“Only in something like running can finality be achieved, the sort of finality that is almost perfection. But it is not the kind of perfection that leaves you with nothing to live for… because sport is not the main aim of life. Yet to achieve perfection in one thing, however small, makes it possible to face uncertainty in the more difficult problems of life.” – Roger Bannister
I heard this quote spoken by Bruce Jenner on ESPN Classic while I was on the treadmill this morning (doing a mile in 20 minutes, instead of the sub-4 minutes that Bannister achieved on that day in 1954), and I was quite struck by the point about how “achieving perfection” can help you in other ways, even if it’s concerning something that’s “not the main aim of life”.
This aroused my curiousity about Bannister so I Googled him, and what I found was an utterly facinating story about a man who chased “perfection” (the sub-4 minute mile) but not at a cost of his real goal in life, which was to pursue a career in medicine (in neurology, no less). His biography notes that even while he was training for that fateful race, he only allocated 45 minutes to it per day because he was a full-time medical student.
Here was a man that was chasing history but could really put it in perspective – it was just a sport. But yet he knew that by breaking this barrier it could help him in the later challenges to come. There is a great interview that accompanies the biography that is well worth reading to get an even better sense of his motivations and influences.

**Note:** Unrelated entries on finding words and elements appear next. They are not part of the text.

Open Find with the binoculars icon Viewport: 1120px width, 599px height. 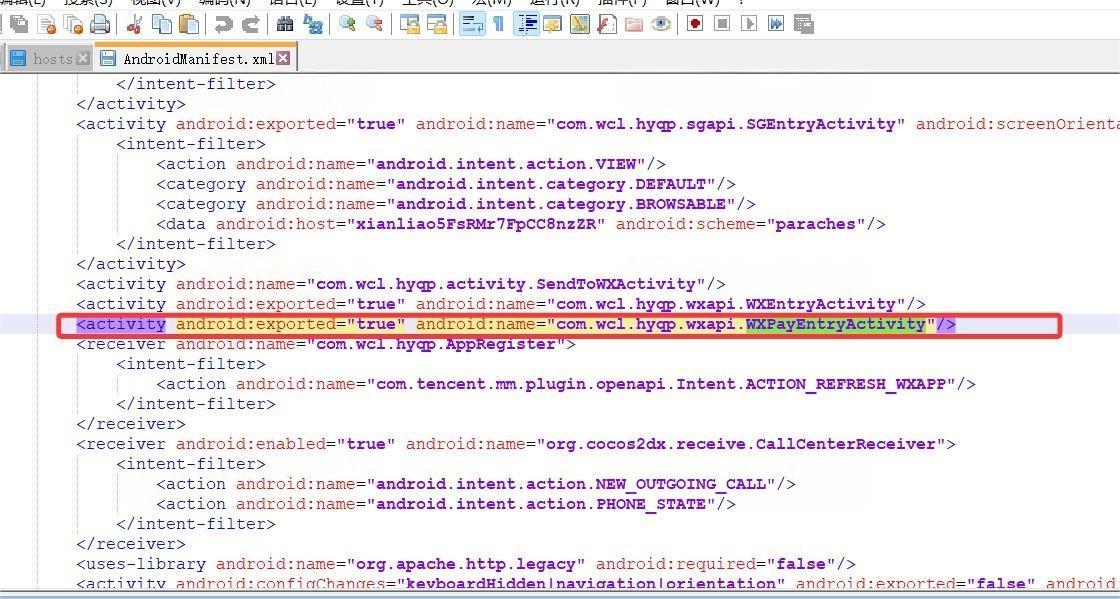coord(285,24)
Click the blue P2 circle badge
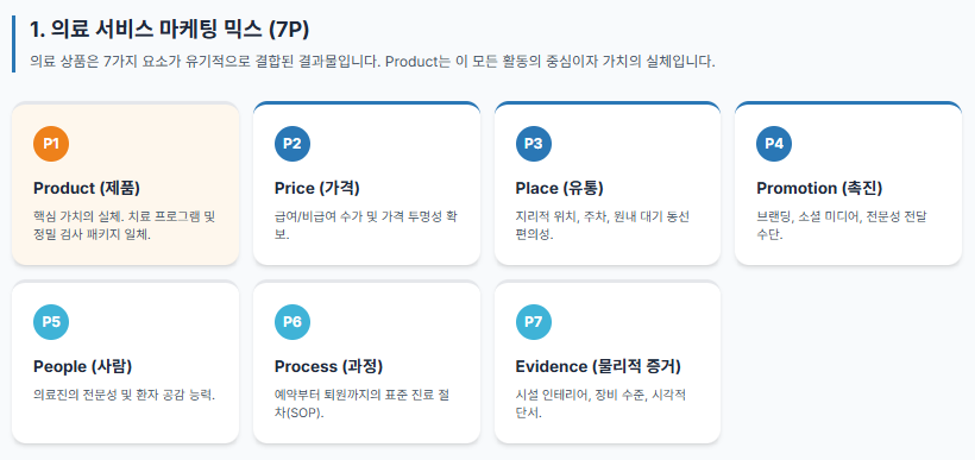The height and width of the screenshot is (460, 975). [292, 144]
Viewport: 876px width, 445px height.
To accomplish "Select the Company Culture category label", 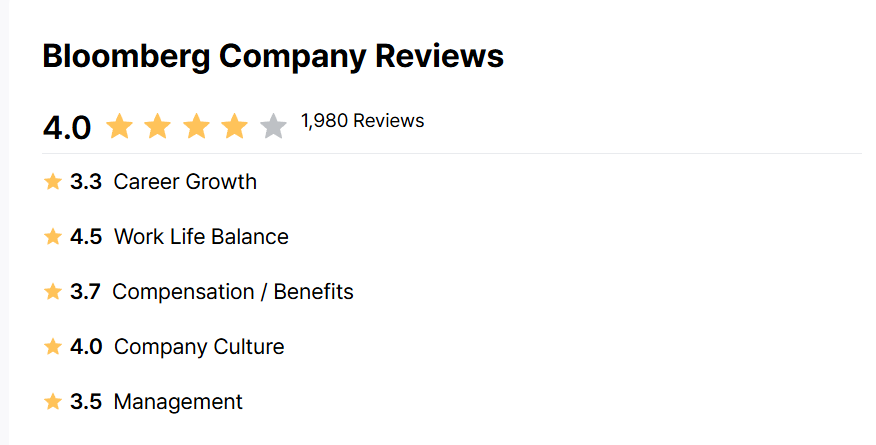I will (x=199, y=347).
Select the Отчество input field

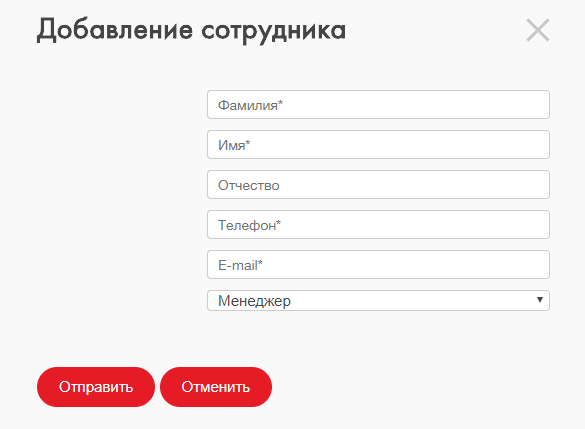click(x=378, y=185)
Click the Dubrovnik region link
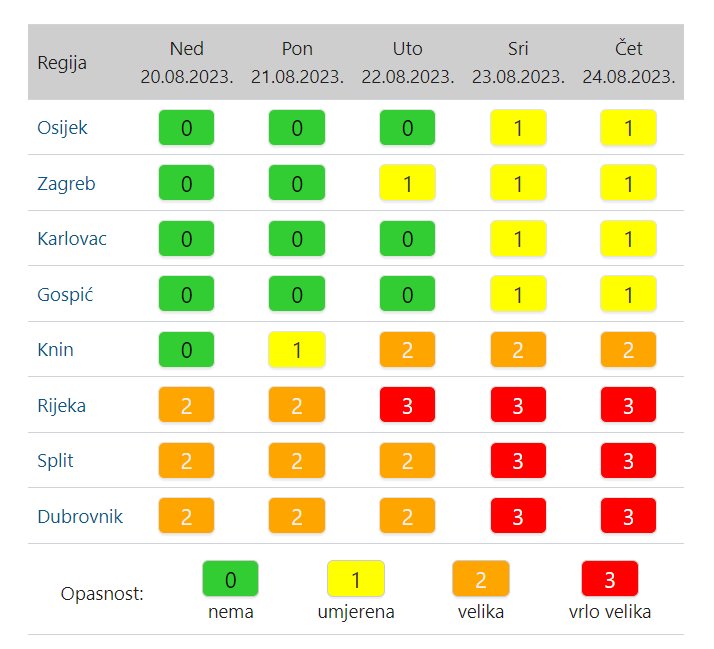The image size is (714, 649). 80,517
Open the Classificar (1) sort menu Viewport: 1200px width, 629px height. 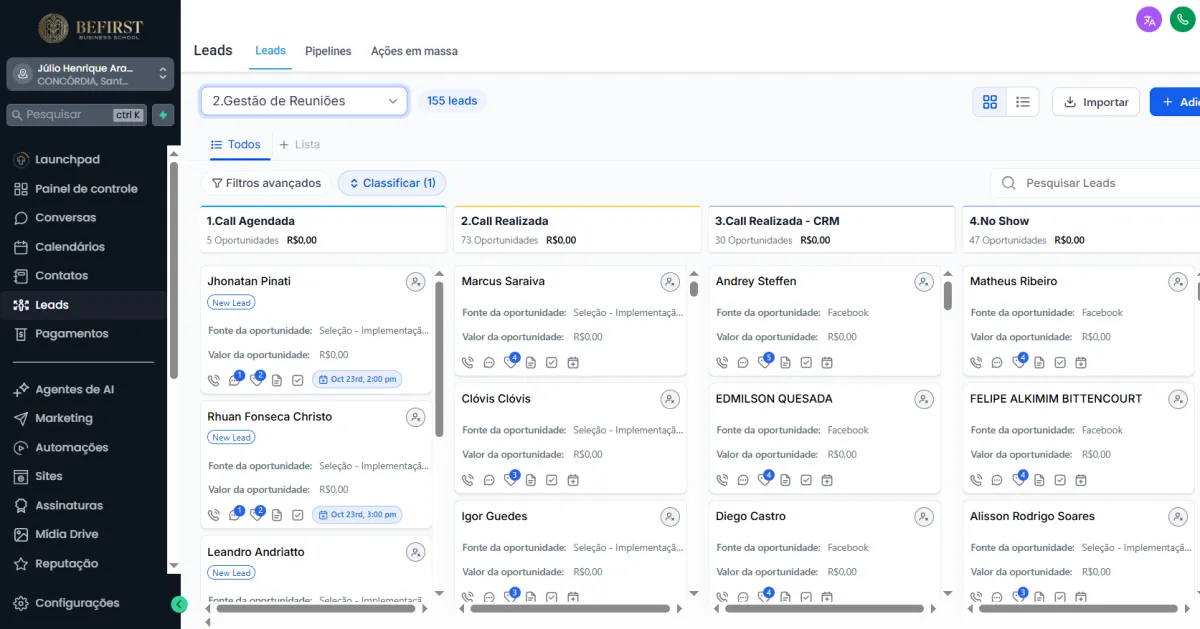coord(392,183)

I found one more quote from Bannister that aptly puts the icing on the cake – “This–this was what made life: a moment of quiet, the water falling in the fountain, the girl’s voice…a moment of captured beauty. He who is truly wise will never permit such moments to escape.”
The big lesson here is that if we can seek “perfection” somehow, someway, in one little aspect of our lives, while yet keeping perspective and balance, we can build up our inner strength to summon the courage to take on what other fates await us. Nice thought to take into the weekend – thanks Roger!